- TASKS TO CARRY OUT:
1 – Decide whether each statement below agrees with the passage on Arendt and Weil. Answer yes or no for each, and quote the words from the passage that settle it.
(a) Arendt sees action as the only sphere where a person can be fully human and fully free.
(b) Weil holds that we become human through solitary reflection.
(c) The passage describes people as largely self-sufficient.
2 – Carry the passage on Arendt and Weil forward, starting after its final sentence.

- QUOTED TEXT:
** begin **

For Arendt, action is the only sphere in which it is possible to be fully human and fully free. Despite this, Arendt characterises the realm of action as lacking the means to institute a politics aimed at identifying practical purposes and collective action. As a result, Arendt cannot see where programmes for emancipatory change are going to come from. At this point, the reflections of Simone Weil upon the interaction between machines and collective action in factory work are useful. Weil argues that we become human through collective action, which takes place in a moral order incorporating people, machines, technology and organisation. We enter into collective action because our unavoidable human condition is one of inter-dependency and limited self-sufficiency. We need one another for our survival and our flourishing. Self-development depends upon inclusion in a socially ordered world which has an understandable past and future – a world which requires us to exercise complex capabilities and to solve the problems presented to us.

** end **

- DATA RECORDS:

** begin **

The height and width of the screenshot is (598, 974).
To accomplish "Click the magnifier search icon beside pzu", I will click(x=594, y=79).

** end **
** begin **

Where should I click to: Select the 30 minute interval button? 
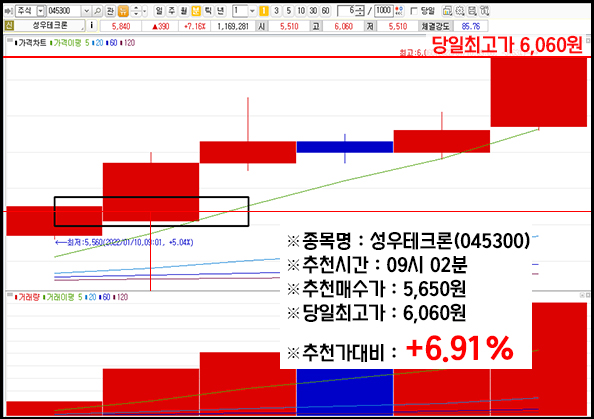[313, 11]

** end **

- ANSWERS TO THE TASKS:
1 –
(a) Yes: "action is the only sphere in which it is possible to be fully human and fully free"
(b) No: "we become human through collective action"
(c) No: "our unavoidable human condition is one of inter-dependency and limited self-sufficiency"

2 –
Unusually for a philosopher, Weil had direct personal experience of the harms imposed by the early twentieth-century factory system. She experienced the erasure of workers as persons – oppressed by repetitive, dull and pointless work, treated as objects or instruments and reduced as human beings. She felt such arbitrary subjection to be a form of radical destruction which fundamentally affected her ability to reason about her status as a person. In her essay on Factory Work, Weil talks of “perpetual recoil into the present, as the worker, in self-protection, tries to avoid thinking about the future” and the increase of anxiety from having to be constantly ready for the unexpected, even in the midst of monotonous action. This leads to alienation which Weil describes as a relationship of perpetual dependence where the worker loses control over his thoughts and feelings and actions.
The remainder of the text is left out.